In June, the consumer price index stood 2.9 percent higher than a year-earlier, up from a 2.1 percent pace at the start of the year. Much of that upward thrust has come from climbing energy prices, but even excluding often-volatile food and energy items, the inflation rate has crept up. In June, the core CPI increased 2.3 percent from a year earlier, matching the strongest annual inflation rate since the recession. Despite the headlines, tariffs have not been much of a factor yet, as the volume of goods subjected to the tax prior to June carries a negligible weight in the consumer price index. That could change going forward if the Trump administration follows through with its threat to include nearly all of the $500 billion in goods imported from China as well as on automotive imports from Europe and Japan.

Aside from aberrational gyrations in wireless telephone service prices and other transitory influences, the upward move in inflation is coming from organic sources, much as former Fed chair Janet Yellen predicted a year ago when the inflation rate was moving lower. A buildup of inflation pressures is a natural byproduct of an economy that is in the tenth year of an expansion and whose product and labor resources are being stretched to the limit. With no recession in sight, at least until 2020 barring an unexpected shock, those pressures should continue to build. We suspect that the inflation rate, as measured by the consumer price index, will be flirting with 3.0 percent before long, bolstered by the rollout of higher tariffs in coming months. That prospect, however, is hardly alarming to bond investors, as the 10-year Treasury yield closed out the week at 2.84 percent, precisely where it stood prior to the release of the latest consumer price reports.

• Challenges
- 1) Say whether each statement agrees with the passage on inflation, answering yes or no and quoting the words from the passage that decide it: (a) In June, the core CPI was 2.3 percent higher than a year earlier. (b) Tariffs have already been a major driver of the rise in consumer prices. (c) The 10-year Treasury yield rose after the latest consumer price reports came out.
- 2) Write the next part of the passage on inflation, starting right after its last sentence.
The data that follows is separate material and has no connection to the passage on inflation.

• Raw data
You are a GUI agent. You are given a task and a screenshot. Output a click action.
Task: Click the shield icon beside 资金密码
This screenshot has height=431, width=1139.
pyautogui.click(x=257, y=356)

• Responses to the tasks
- 1)
(a) Yes: "In June, the core CPI increased 2.3 percent from a year earlier."
(b) No: "tariffs have not been much of a factor yet."
(c) No: "the 10-year Treasury yield closed out the week at 2.84 percent, precisely where it stood prior to the release of the latest consumer price reports."

- 2)
One reason for this lackadaisical response is that market participants simply do not think upward price pressures will be sustained over the longer haul. Indeed, the so-called breakeven rates, which measure the market's inflation expectations over time, are pricing in lower inflation beyond this year. The spread between 5- and 10-year Treasury securities and their TIPS counterpart currently stands at 2.07 and 2.11 percent, respectively, which is well below market inflation expectations during the late stage of the previous expansion when, incidentally, the core inflation rate was actually lower than it is now. Nor is it just bond traders that are unfazed about future inflation prospects; most surveys indicate that household inflation expectations also remain well anchored. In its latest survey on household sentiment released Friday, the University of Michigan reported that 5-10 year inflation expectations slipped from 2.6 to 2.4 percent in July, remaining in the 2.4-2.6 percent range for 19 consecutive months.

The benign inflation outlook among bond investors and households is not particularly surprising. To be sure, the narrow breakeven spread probably reflects influences other than inflation expectations. Long-term yields are being artificially depressed by a slew of factors, including central bank actions, wide interest rate disparities across national borders and capital flight into dollar-denominated assets. But even extracting those components from the spread, breakeven rates would still not be rising at the same pace as actual inflation, if at all. Simply put, bond investors are not convinced that the economy has the firepower to ignite a sustained inflation buildup. With growth expected to slow over the balance of this year and next, price pressures are expected to ease as well. What's more, the market has faith in the Federal Reserve's inflation-fighting credentials. As growth has exceeded expectations in the second quarter, so too has the market priced in a higher probability of a Fed rate increase in December.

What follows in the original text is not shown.